Several years ago I had a friend who came from a family that probably should never have happened. Her parents were just not suited to each other, and while I was not privy to the particulars it was clear that they had no business staying married. But, using this passage on marriage, they were told that they needed to stay together no matter what because that’s what God demanded. They continued to fight but they also continued to have children and my friend was the youngest of them.

Her parents did eventually divorce but she was often reminded that she was the product of a doomed marriage and should never have been conceived. Her childhood and early young adult life was spent desperately hoping she could find a justification for her existence.

We all know, and some of us have experienced, marriages like this. We continue to struggle with an understanding that validates the sanctity of marriage but allows us to continue to love God and each other. And we continue to struggle when these values conflict.

+===+

* [DIRECTION] Resume the marriage essay after its final sentence, keeping its first-person voice. The entries that come next have no connection to the marriage essay.

* [RECORDED INFORMATION]

+===+

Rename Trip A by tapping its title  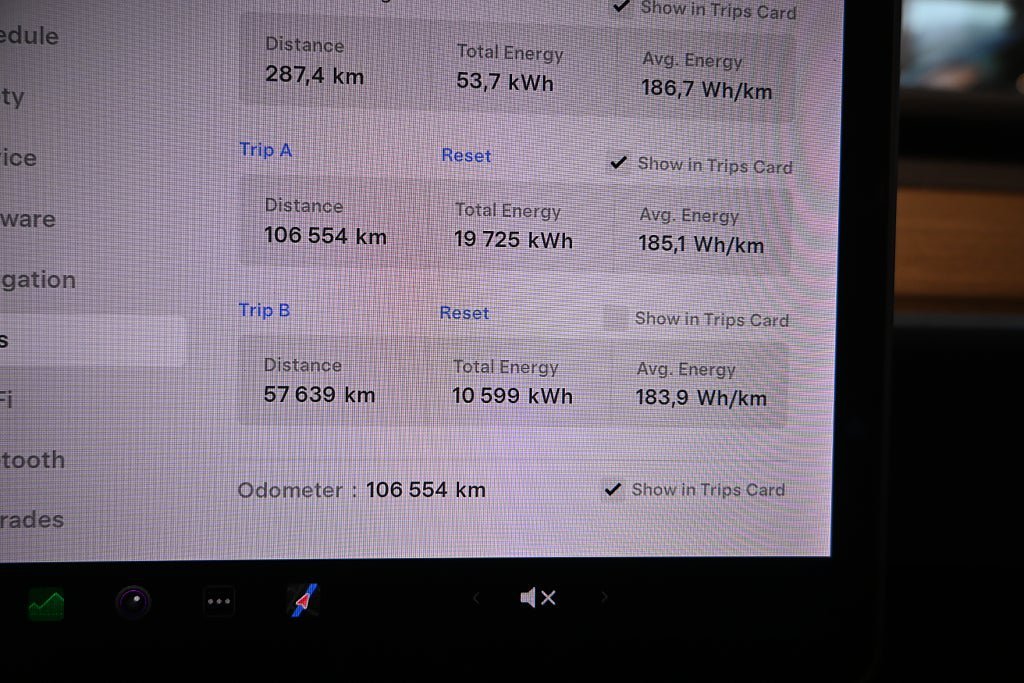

+===+

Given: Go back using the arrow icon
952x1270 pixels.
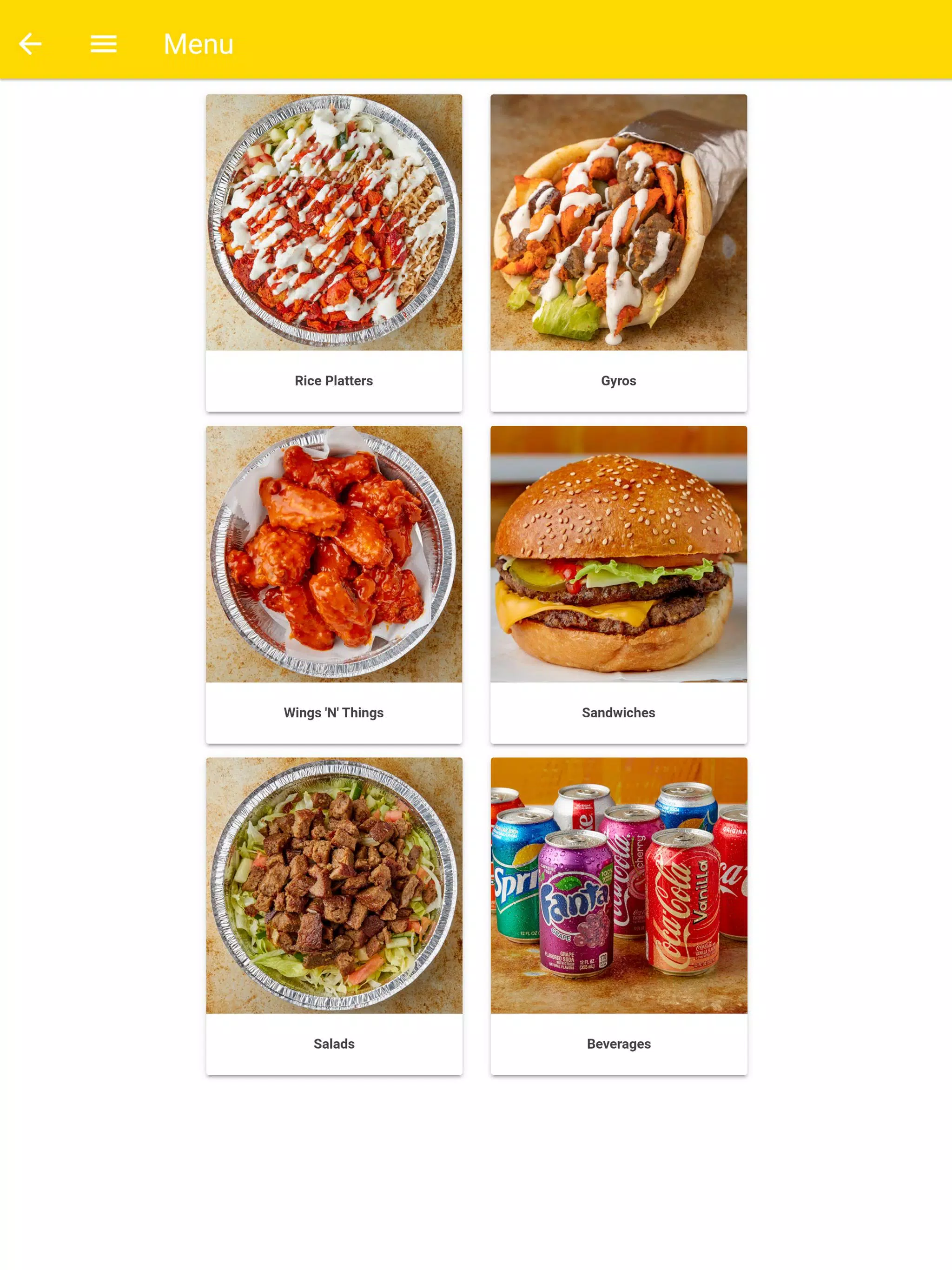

+===+

* [OUTPUT BELOW]
Proponents of the absolute sanctity of marriage often accuse the divorced of not caring about the sanctity of marriage but I’ve witnessed just the opposite. I’ve ministered to people who valued their marriages and fought the good fight, often at great sacrifice, and finally surrendered at the point of existential exhaustion.

At the end of the day I believe we can hold two truths simultaneously, that God wishes for us marriages that are holy, joyful, and to the benefit of all while at the same time recognizing that a marriage that turns abusive does not demand permanence.

As for my friend, I haven’t seen her in many years. But I pray that she finds a way to see her existence as a measure of God’s love and God’s ability to bring life even out of the chaos of our sin.